(Stored data)
· · · · · · ·

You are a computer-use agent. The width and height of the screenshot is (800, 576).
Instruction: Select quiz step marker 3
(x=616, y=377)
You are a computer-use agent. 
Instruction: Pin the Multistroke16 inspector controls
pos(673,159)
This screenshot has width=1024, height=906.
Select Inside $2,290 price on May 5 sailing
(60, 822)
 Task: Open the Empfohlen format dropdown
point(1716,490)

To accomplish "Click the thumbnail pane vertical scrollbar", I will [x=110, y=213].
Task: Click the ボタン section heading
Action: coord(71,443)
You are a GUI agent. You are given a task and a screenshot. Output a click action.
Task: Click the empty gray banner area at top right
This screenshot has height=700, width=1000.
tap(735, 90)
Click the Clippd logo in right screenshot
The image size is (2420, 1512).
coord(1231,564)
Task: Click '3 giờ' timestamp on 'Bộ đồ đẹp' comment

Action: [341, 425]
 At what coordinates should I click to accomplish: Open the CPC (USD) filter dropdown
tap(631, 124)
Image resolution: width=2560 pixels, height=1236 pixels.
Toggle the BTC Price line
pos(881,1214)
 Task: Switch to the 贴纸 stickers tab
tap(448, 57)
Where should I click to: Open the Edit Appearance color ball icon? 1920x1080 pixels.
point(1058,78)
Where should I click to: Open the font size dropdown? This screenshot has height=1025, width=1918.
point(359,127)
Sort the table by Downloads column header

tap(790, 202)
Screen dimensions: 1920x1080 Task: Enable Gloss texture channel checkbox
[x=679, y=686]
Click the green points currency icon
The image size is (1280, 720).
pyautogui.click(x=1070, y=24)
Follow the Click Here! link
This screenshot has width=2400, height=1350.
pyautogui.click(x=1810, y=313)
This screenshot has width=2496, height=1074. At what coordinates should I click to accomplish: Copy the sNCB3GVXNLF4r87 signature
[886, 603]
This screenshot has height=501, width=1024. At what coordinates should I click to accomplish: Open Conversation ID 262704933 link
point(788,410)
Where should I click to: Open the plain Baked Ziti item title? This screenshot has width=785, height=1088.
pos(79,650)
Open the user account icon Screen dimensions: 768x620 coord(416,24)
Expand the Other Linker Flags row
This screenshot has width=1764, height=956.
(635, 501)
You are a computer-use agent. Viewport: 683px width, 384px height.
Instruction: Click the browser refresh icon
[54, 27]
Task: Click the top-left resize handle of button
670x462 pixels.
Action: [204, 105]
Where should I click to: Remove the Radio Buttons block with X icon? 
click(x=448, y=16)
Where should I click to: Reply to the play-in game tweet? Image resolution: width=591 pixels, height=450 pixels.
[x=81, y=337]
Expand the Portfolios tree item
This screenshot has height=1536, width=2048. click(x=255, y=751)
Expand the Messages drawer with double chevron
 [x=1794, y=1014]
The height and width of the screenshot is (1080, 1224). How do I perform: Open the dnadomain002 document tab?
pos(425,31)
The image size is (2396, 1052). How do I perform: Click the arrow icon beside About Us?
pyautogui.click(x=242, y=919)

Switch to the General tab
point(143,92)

· · · · · · ·

▶ Written exercise: How many lines in the records above contain the word "what"? Case matters. Give only the number.

▶ Worked answer: 3